As a kid I didn't know anything about Juneteenth. In fact, I'm not even sure I had heard of the holiday. I grew up in the Midwest, a child of a mixed-race (Black, Native American and Irish) mother and a Black father.
I grew up knowing my grandparents moved from Virginia to St. Louis so my grandmother could teach chemistry, but I didn't think much about it as a child. It wasn't until adulthood that I learned of a letter she wrote to the editor of a Richmond, Virginia newspaper in reference to an advertisement for a laboratory specialist asking, "Why does not the state consider a qualified Negro for the position?" My grandmother graduated cum laude and was "qualified for this position in every way except one — her complexion."
Education was extremely important in my family. I wasn't told about my grandmother's letter to the editor, but I was taught how hard it was for her to become a chemistry teacher and her eventual need to move North, out of Virginia, to find work in her chosen field.
I was told that my mother, who was always talented in math, was guided away from a career in mathematics. Teachers and guidance counselors warned that women — in particular, women of color — shouldn't bother with college for things other than teaching or typing. Her dreams were too big for a racially ambiguous young woman, and she never wanted that for her daughter. This is what is meant when people say we are our ancestor's wildest dreams.
Juneteenth is about celebration and hope. But I didn't learn this in school.
Instead, we learned about the Emancipation Proclamation and its freeing of slaves. Full stop. We didn't learn about Juneteenth, or that it originated in celebration of the last slaves in Texas in 1865 (two years after the Emancipation Proclamation was signed) to be freed.
We didn't learn about the many slave riots, the Tulsa Massacre of 1921 or about Robert Smalls, an enslaved man who stole a Confederate ship and saved the enslaved people on that vessel. We didn't learn about the betterment of Black people by Black people (Tulsa's Black Wall Street) or the way we raised up against our own oppression.

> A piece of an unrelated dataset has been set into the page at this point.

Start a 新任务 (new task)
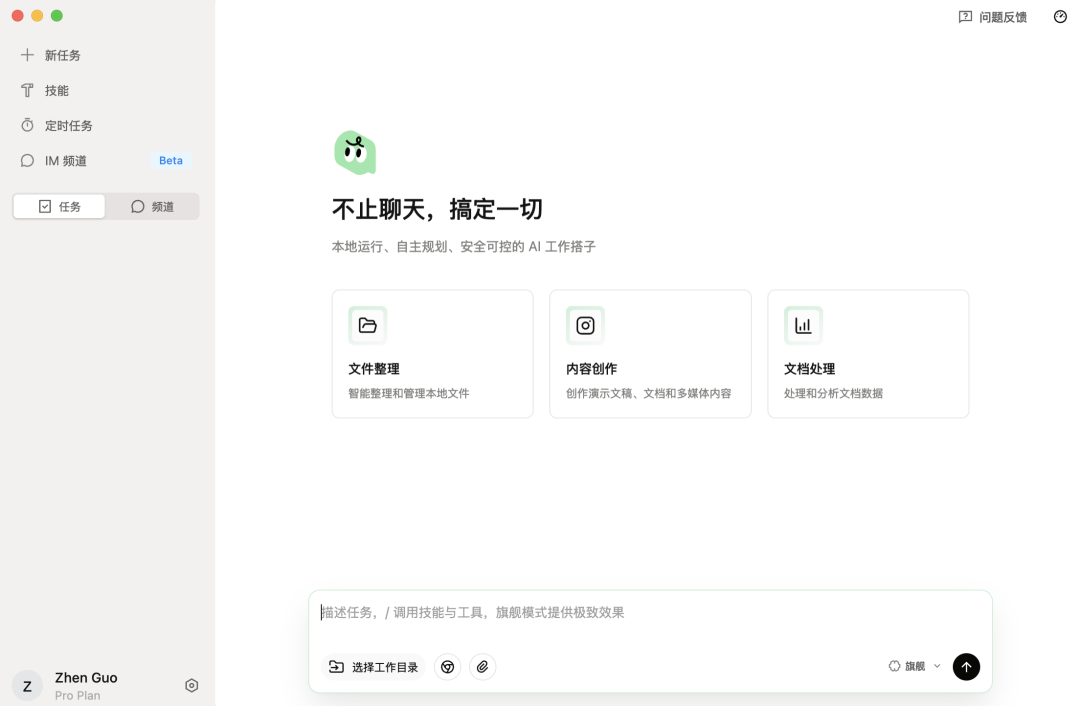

I did, however, learn (and still know) the refrain of the song "I Wish I Was in Dixie'':
I wish I was inDixie
In Dixie's land I'll take my stand to live and die in Dixie!
Away, Away, Away Down South in Dixie!
A friend of mine, who is the same age as me but grew up in the South, was taught to call the Civil War, "The War of Northern Aggression." We definitely learned different versions of History in school, and yet neither of us learned the whole truth. Thinking about Juneteenth and Tulsa, why did we not learn about these events in school? How were we not taught about the impact of these big, huge things?

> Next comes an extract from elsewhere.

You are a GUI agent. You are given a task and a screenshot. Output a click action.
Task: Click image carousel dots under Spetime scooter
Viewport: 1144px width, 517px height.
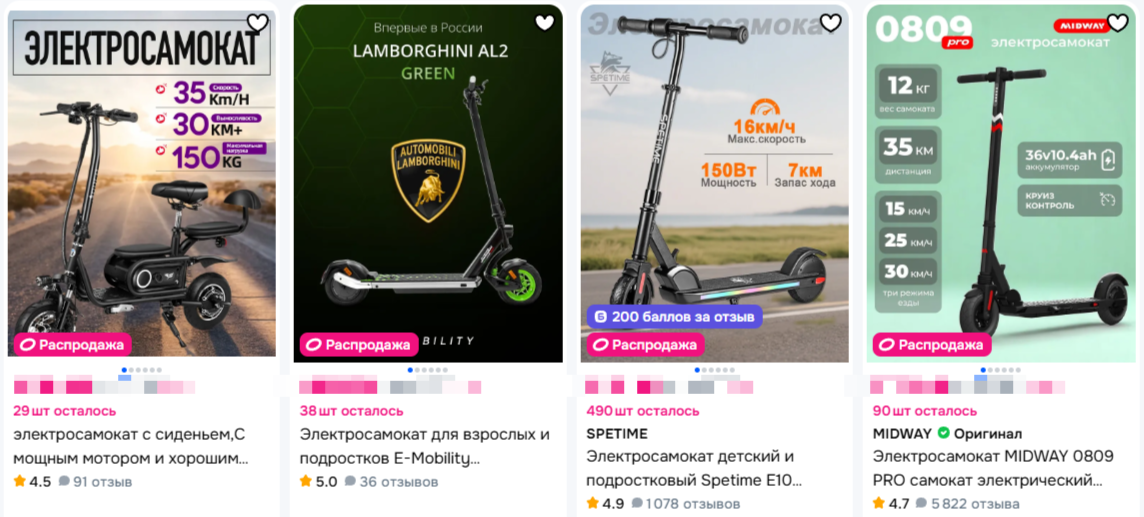pos(715,370)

During a year where so many of us took the time to learn the things we didn't learn in school, reading books like How to be an Anti Racist. Biased and Caste, listening to podcasts such as Code Switch or watching series that teach us and entertain like Lovecraft Country; this learning created a sense of wonder that also included anger and shame.
At times, this year of educational reckoning became overwhelming. But learning about our shared history and its truths and unlearning myths didn't make us less American, it made us more so.
We are ashamed as a nation of this past; we don't teach our children, and we don't teach each other preferring silence and forgetting. In order to embrace the jubilation of Juneteenth we also have to acknowledge the pain of slavery.
Holidays aren't just for celebrating; they are to make sure that we remember. Remember those who fought and died for this land in so many different ways — uniformed and not, labor leaders, LGBTQIA folks, Indigenous peoples, civil rights leaders and organizers. These are all people who believed in the promise of this land but also understood that we were not a perfect union because we don't all share the same rights and privileges. So when people wonder, "Why is Juneteenth important? Why do we have to mark the end of slavery? Why keep bringing it up?"
It's because Juneteenth is not just a celebration, it's a remembrance for me and for so many like me who grew up not knowing the full story — it's an education.
Saved on my phone is a copy of the letter to the editor my grandmother wrote. I revisit it every so often so I don't forget how hard she, a woman of color growing up in the South, fought to be educated and live her truth, and how important it is for me to live and celebrate mine.